ChatGPT - OpenAI released ChatGPT based on GPT-3.5 and trained with RLHF, becoming the fastest-growing consumer application in history and bringing AI into mainstream consciousness.
Stable Diffusion - Stability AI released an open-source text-to-image model called Stable Diffusion, allowing for wider experimentation and accelerating innovation in generative AI.
2023: The Multimodal and Open-Source Growth
Claude - Anthropic introduced Claude, an AI assistant trained using Constitutional AI, a method developed to create helpful, harmless, and honest AI systems.
GPT-4 - OpenAI released GPT-4, a multimodal large language model capable of accepting image and text inputs, approaching human-level performance on various professional and academic benchmarks.
Llama - Meta AI released Llama, foundation language models ranging from 7B to 65B parameters, spurring innovation in the open-source AI community.
Gemini - Google introduced Gemini, a multimodal AI model designed to work across text, images, audio, video, and code, released in three sizes (Ultra, Pro, and Nano).
2024: Better, Faster and More Capable Models
Claude 3 Family - Anthropic released the Claude 3 model family (Haiku, Sonnet, and Opus), with Claude 3 Opus demonstrating performance competitive with or exceeding GPT-4 on many benchmarks.
GPT-4o - OpenAI released GPT-4o, an "omni" multimodal model capable of processing text, audio, and vision inputs in real-time with reduced latency and more natural voice interactions.
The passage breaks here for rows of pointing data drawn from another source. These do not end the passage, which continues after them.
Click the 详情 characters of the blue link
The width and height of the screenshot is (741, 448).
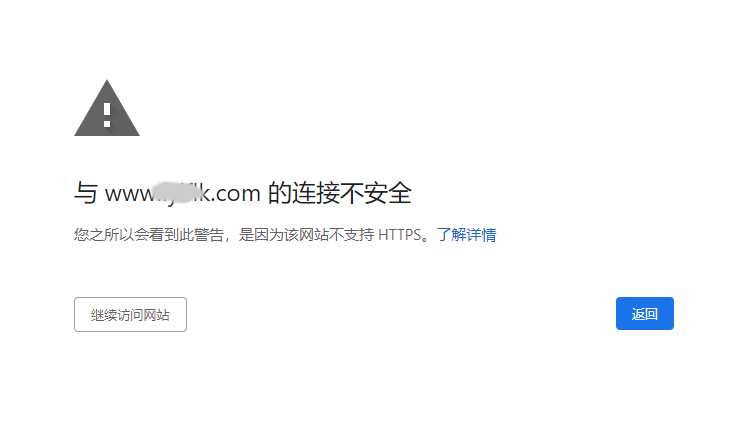click(x=482, y=234)
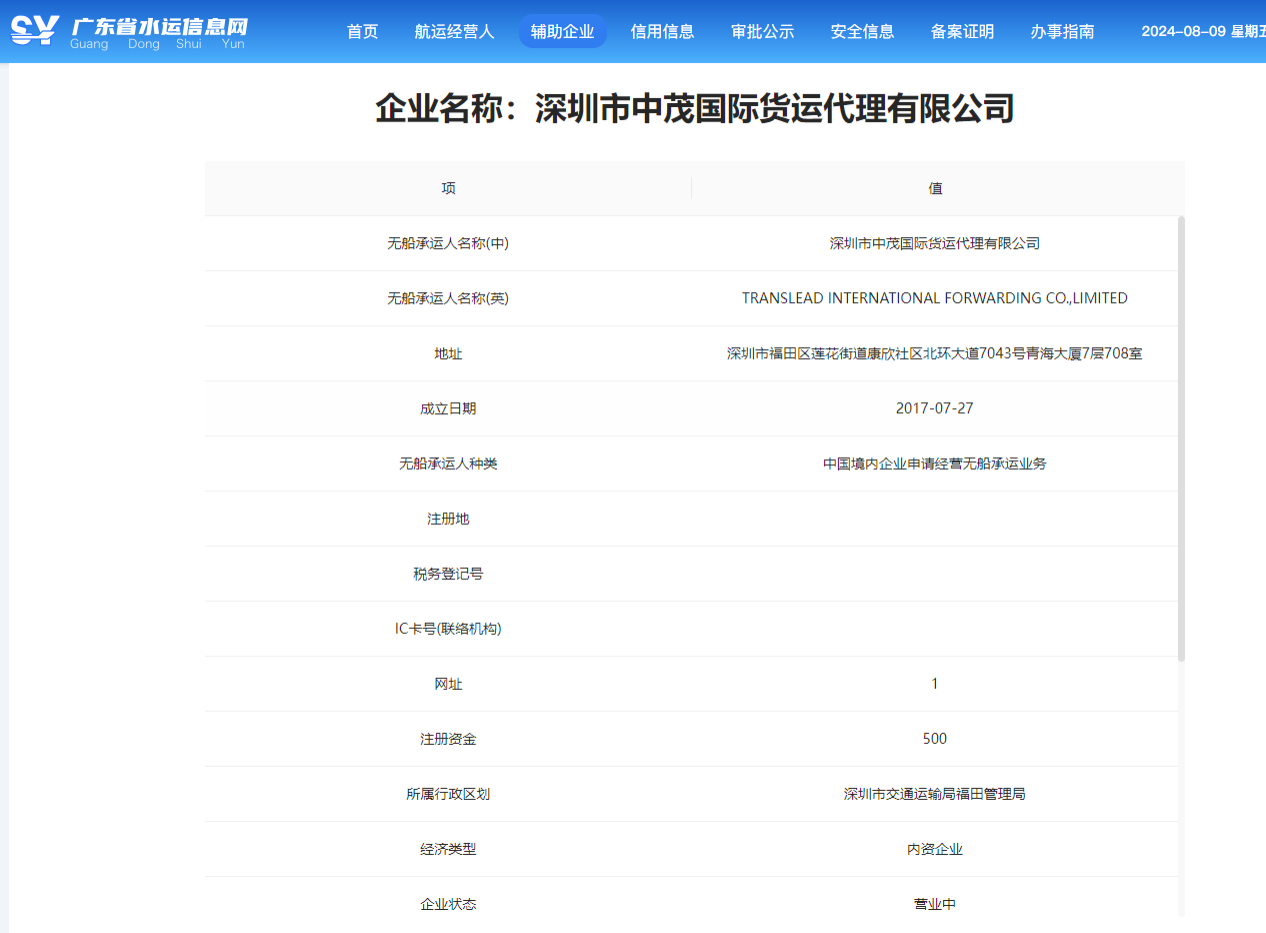Select the TRANSLEAD INTERNATIONAL FORWARDING English name cell

point(934,298)
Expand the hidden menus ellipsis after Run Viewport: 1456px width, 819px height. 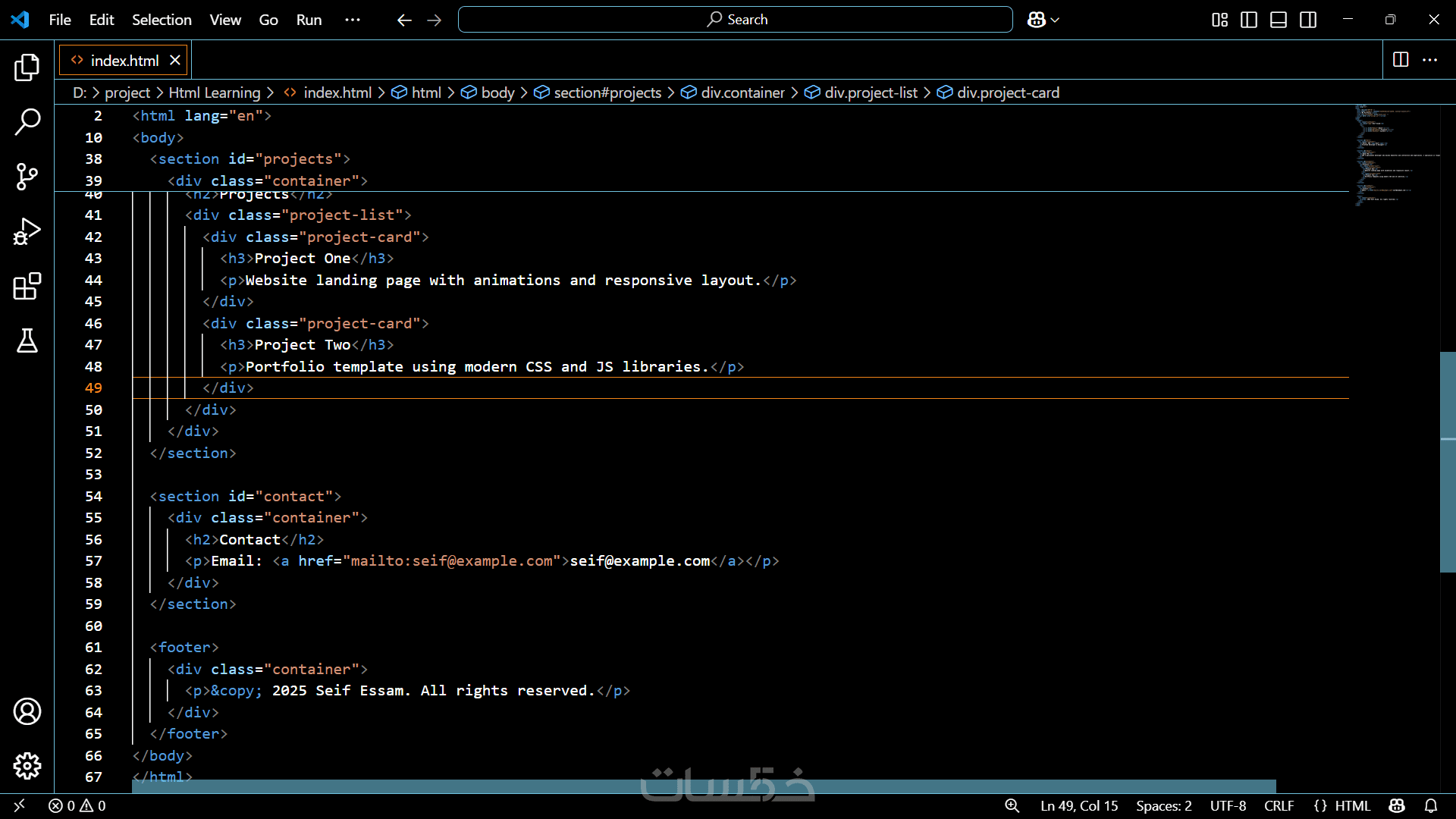[x=353, y=20]
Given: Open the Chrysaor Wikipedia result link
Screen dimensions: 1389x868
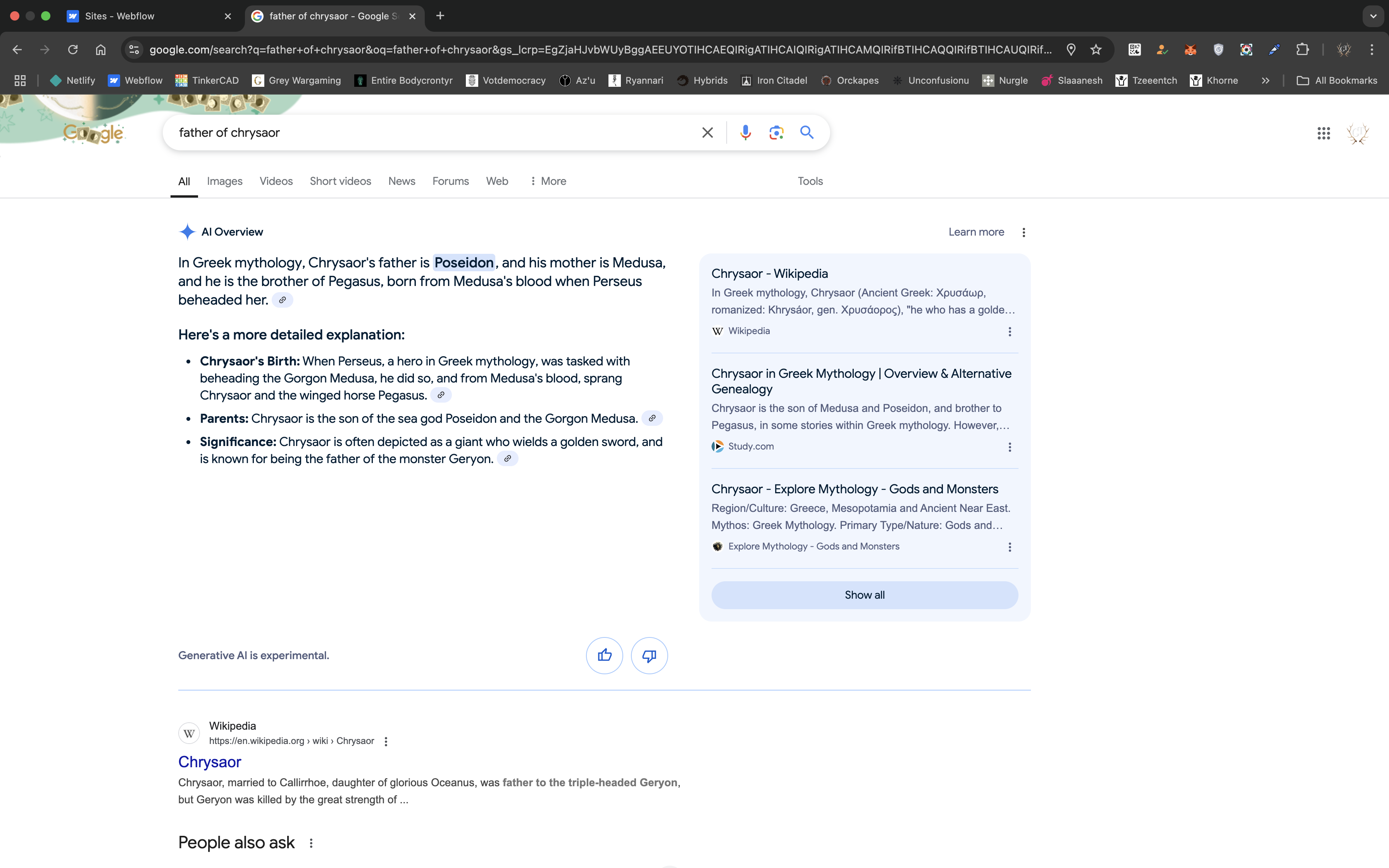Looking at the screenshot, I should 210,762.
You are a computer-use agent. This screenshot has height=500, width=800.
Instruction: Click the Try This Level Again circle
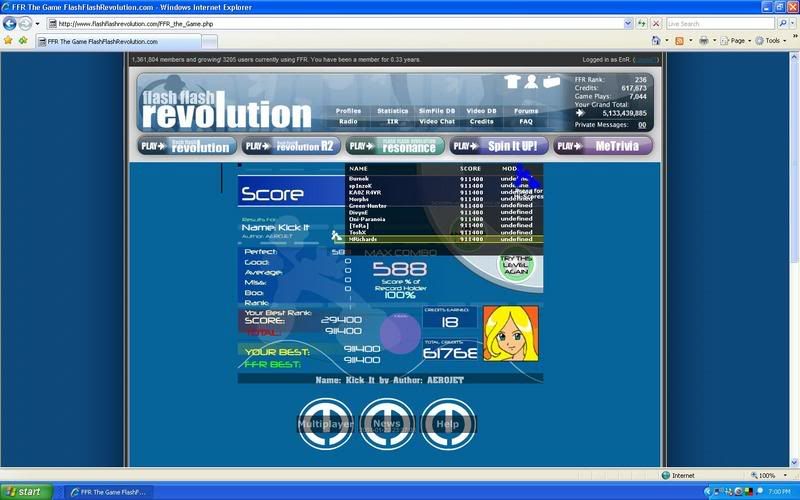pos(517,266)
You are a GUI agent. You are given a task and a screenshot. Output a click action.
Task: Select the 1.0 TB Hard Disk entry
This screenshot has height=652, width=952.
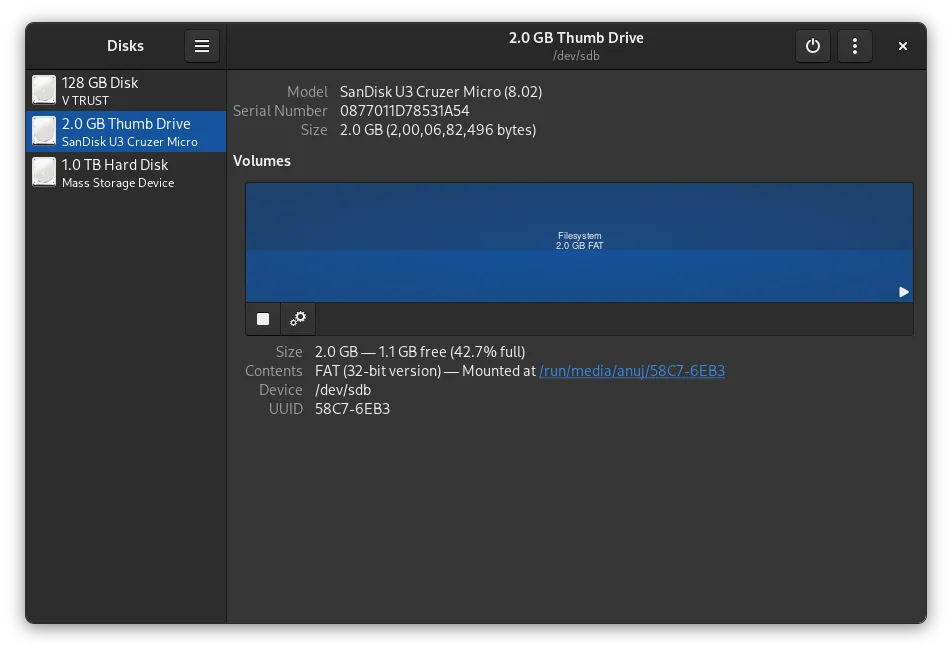click(x=126, y=171)
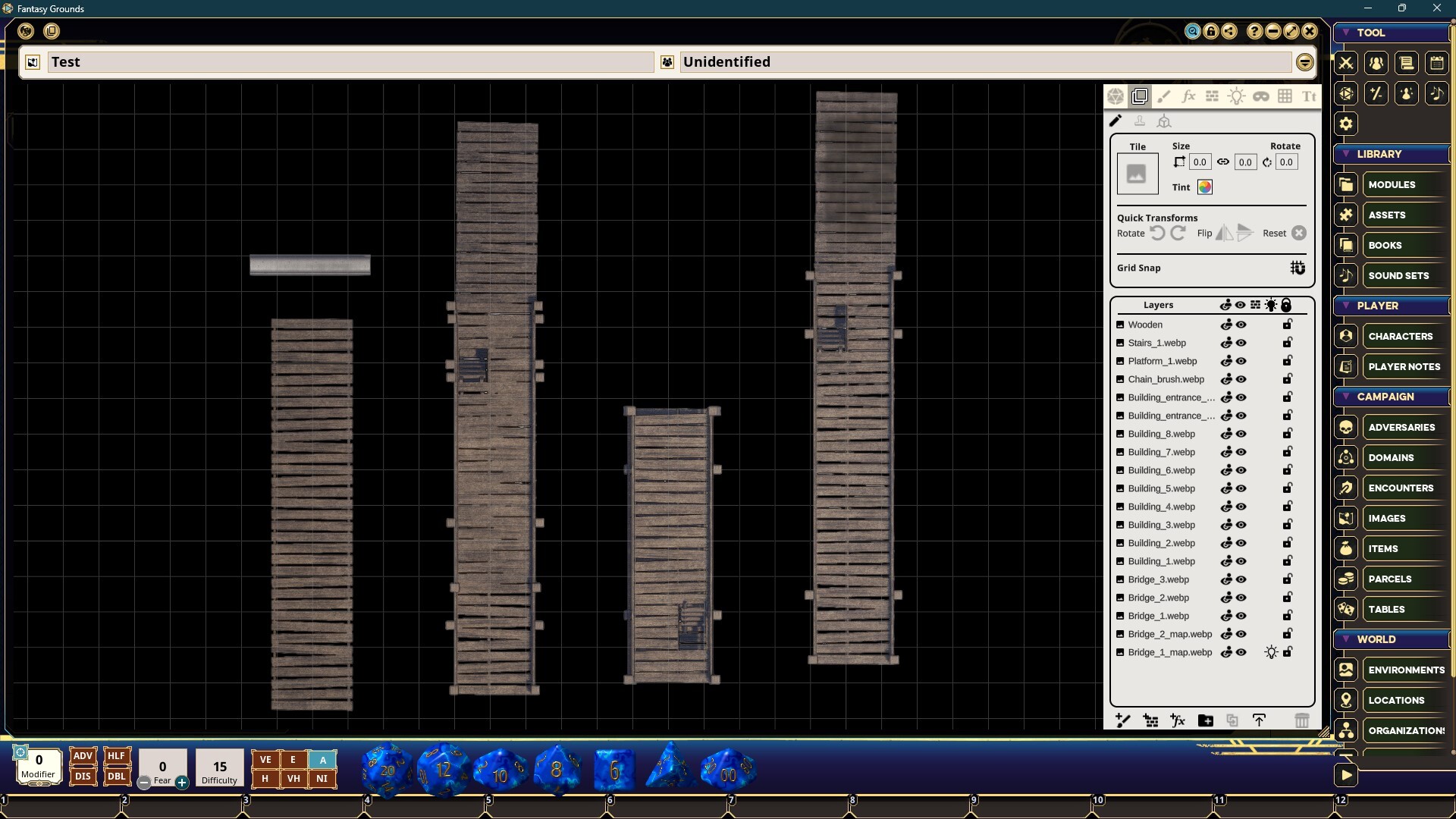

Llama 3 - Meta released Llama 3, open-source large language model in 8B and 70B parameter versions, demonstrating significant improvements and competitive performance with proprietary models.
Claude 3.5 Sonnet - Anthropic released Claude 3.5 Sonnet, an upgraded model featuring improved reasoning, reduced hallucinations, and enhanced capabilities across various tasks including coding and mathematics.
2025 - What’s Next?
As you can see, we have come a long way from 2015. Many important innovations across companies like Google and OpenAI led us to the explosive growth of AI in the past few years.
I am incredibly excited about what’s coming next in 2025.
The history is unfolding in front of us. We are all witnesses.